(Collected data)

#####

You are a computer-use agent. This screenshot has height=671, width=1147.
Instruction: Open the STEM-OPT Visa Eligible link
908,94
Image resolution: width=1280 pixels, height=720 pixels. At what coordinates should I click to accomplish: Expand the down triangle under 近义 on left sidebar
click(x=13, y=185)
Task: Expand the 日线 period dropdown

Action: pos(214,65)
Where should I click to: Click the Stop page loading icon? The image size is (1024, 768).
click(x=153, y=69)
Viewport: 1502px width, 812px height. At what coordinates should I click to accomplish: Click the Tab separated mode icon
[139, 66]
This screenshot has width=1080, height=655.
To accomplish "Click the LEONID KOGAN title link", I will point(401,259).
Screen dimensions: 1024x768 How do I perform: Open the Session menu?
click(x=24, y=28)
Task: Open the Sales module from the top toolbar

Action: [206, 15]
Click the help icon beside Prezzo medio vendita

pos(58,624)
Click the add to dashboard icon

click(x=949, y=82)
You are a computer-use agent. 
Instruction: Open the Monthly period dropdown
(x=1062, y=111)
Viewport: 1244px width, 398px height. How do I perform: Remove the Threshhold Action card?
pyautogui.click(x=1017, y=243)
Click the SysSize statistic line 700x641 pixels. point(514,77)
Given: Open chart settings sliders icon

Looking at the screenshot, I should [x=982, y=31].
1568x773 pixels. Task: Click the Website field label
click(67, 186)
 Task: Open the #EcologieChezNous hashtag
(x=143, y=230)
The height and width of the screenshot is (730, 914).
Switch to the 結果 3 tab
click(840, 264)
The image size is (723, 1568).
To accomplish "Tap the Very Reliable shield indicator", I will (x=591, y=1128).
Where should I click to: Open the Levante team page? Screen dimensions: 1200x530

#####

**Your goal:** Where the word "This" appears in a line of the entries, copy that line.

**Written reply:**
You are a computer-use agent. This screenshot has height=671, width=1147.
This screenshot has width=1080, height=655.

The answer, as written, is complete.